Admittedly Outrageous Prediction

Posted:
in Future Apple Hardware edited January 2014
OK, I'm going to say something crazy here... Apple may be preparing an exit or at the very least departure of focus from the Mac Hardware business???.



Not to read too much into small details, but Steve said some interesting things in a recent interview after the launch of iTunes MS in Europe.



First, he commented on how software was the portion of the digital age that Apple's competitors hadn't understood yet. He made it clear that he saw software as a more important item than hardware in driving a consumers experience.



Second, he said "the Mac did that", past tense referring to how the Mac made complex digital tasks easy and fun for the user. Maybe a slip of the tongue or just a poor choice of words, but maybe evidence that the focus is iPod and the digital entertainment opportunity.



Consider the iPod's success. Consider the fact that it did not achieve that success until the launch of iTunes on Windows. Consider the inability to hit proposed 3Ghz mark in time. Consider the explosive growth Apple could achieve by becoming a Digital Lifestyle Hardware/Software company.

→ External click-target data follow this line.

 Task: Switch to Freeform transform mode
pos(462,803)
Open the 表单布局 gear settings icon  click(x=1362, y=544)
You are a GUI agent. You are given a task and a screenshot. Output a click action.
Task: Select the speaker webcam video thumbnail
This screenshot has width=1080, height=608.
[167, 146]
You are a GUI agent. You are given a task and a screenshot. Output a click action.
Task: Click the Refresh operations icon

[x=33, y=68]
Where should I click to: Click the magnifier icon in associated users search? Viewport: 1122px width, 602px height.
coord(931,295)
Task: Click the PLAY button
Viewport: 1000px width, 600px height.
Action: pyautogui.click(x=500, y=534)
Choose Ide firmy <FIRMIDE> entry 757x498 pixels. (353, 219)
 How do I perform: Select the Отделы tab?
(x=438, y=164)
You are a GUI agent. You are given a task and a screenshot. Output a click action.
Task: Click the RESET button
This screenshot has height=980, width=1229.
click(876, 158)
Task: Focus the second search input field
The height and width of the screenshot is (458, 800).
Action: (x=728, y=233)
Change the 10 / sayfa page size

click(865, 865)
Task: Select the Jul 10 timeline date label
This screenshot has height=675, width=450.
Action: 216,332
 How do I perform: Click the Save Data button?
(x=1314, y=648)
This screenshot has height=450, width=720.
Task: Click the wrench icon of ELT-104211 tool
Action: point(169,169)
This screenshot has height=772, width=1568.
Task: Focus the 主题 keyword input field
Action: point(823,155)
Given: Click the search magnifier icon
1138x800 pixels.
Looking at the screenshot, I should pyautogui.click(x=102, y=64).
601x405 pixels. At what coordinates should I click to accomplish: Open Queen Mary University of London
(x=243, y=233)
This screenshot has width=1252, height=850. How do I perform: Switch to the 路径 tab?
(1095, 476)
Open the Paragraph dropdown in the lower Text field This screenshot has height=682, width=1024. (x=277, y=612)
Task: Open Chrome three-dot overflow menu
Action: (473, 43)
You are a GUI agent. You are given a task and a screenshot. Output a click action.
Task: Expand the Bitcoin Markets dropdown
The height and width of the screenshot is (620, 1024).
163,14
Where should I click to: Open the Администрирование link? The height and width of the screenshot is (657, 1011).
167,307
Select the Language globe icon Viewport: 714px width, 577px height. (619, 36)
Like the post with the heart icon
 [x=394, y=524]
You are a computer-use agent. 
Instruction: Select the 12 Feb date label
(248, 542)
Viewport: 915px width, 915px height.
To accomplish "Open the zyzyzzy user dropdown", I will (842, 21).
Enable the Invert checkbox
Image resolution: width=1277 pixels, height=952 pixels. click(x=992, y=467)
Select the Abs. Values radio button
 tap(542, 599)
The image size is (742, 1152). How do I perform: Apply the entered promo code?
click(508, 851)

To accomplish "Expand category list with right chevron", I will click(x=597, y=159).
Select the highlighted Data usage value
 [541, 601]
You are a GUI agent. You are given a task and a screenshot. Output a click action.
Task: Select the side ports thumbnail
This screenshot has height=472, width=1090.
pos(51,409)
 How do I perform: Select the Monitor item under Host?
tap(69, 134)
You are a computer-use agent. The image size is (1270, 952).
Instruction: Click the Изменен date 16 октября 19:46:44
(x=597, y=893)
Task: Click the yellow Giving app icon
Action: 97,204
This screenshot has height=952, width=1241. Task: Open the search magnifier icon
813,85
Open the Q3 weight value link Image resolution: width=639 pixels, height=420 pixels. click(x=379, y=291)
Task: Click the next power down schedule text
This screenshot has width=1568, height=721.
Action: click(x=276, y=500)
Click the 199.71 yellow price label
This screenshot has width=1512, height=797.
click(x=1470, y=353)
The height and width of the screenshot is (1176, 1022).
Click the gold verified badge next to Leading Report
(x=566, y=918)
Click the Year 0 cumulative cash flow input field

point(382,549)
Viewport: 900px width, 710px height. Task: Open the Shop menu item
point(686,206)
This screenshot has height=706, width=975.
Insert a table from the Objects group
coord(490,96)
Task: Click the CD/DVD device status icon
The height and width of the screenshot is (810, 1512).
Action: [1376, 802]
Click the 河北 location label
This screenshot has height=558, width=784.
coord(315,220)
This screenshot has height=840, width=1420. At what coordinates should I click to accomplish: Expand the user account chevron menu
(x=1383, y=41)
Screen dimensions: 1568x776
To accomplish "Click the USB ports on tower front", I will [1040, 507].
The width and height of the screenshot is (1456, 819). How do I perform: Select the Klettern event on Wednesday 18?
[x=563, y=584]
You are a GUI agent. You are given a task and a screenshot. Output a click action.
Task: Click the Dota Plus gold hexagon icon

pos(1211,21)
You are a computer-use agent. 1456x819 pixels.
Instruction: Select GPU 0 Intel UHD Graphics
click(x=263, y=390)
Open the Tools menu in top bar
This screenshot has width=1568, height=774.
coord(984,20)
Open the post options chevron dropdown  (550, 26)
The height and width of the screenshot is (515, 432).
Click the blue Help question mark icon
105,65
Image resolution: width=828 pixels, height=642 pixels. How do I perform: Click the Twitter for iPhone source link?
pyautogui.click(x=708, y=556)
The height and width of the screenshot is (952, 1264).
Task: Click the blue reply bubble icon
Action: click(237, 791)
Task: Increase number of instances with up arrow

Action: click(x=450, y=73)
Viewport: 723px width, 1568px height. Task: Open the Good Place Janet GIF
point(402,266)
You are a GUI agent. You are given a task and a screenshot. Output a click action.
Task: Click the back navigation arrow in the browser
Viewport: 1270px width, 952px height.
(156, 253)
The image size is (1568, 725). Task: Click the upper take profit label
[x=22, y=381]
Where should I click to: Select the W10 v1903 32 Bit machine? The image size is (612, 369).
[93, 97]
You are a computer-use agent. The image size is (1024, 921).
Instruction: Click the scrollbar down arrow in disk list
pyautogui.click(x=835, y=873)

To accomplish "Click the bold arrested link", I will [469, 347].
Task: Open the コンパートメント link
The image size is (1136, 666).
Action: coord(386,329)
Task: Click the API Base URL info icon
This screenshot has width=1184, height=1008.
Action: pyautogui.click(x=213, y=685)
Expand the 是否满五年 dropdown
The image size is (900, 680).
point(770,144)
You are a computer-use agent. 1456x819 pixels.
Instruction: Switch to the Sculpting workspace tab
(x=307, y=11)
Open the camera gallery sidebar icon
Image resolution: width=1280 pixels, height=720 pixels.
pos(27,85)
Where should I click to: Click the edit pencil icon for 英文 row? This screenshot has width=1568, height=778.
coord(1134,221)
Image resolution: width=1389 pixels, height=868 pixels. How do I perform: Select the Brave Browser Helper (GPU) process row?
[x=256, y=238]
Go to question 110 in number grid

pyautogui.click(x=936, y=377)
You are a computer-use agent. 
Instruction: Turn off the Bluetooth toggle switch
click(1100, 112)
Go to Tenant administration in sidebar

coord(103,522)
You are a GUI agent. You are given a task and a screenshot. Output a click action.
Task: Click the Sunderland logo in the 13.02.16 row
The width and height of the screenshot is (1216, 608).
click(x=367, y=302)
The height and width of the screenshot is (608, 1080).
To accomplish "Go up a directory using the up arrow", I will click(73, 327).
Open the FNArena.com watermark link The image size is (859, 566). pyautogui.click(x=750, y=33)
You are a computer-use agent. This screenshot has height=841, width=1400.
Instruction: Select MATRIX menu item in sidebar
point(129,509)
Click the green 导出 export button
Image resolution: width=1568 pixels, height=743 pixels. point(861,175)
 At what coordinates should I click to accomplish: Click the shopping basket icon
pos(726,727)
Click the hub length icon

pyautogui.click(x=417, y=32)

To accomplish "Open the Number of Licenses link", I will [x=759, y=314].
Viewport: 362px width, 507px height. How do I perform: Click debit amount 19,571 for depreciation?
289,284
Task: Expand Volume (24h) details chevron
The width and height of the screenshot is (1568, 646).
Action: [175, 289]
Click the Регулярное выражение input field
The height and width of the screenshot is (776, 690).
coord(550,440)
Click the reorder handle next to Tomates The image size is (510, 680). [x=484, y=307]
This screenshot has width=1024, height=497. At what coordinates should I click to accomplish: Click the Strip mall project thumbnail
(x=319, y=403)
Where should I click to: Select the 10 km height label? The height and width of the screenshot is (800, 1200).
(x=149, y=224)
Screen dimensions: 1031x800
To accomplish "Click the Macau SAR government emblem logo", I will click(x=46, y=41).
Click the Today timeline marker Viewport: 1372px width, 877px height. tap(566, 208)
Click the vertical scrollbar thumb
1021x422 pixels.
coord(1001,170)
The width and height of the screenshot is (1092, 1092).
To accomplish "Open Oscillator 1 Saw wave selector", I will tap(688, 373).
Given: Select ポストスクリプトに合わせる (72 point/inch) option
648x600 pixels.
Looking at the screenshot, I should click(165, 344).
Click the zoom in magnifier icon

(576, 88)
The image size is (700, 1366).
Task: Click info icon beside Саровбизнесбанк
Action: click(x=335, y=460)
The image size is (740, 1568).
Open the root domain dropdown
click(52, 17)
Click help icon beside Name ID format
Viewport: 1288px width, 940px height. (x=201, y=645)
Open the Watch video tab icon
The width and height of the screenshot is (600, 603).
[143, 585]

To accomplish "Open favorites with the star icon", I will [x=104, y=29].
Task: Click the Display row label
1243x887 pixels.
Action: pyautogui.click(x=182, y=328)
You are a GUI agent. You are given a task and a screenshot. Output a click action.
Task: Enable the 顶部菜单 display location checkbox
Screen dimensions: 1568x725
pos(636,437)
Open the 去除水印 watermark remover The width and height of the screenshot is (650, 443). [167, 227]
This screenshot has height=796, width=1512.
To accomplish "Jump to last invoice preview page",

Is it possible that Apple will remain a hardware player, but begin releasing the iLife apps into the Windows world? Or maybe a strategy to allow OSX on Intel systems while remaining a hardware player through better design?



I'm not saying Tiger will be that step, but perhaps by next year??? Apple has to make some tough choices but stands firmly on the cusp of an opportunity to become THE dominant force in digital entertainment software/devices.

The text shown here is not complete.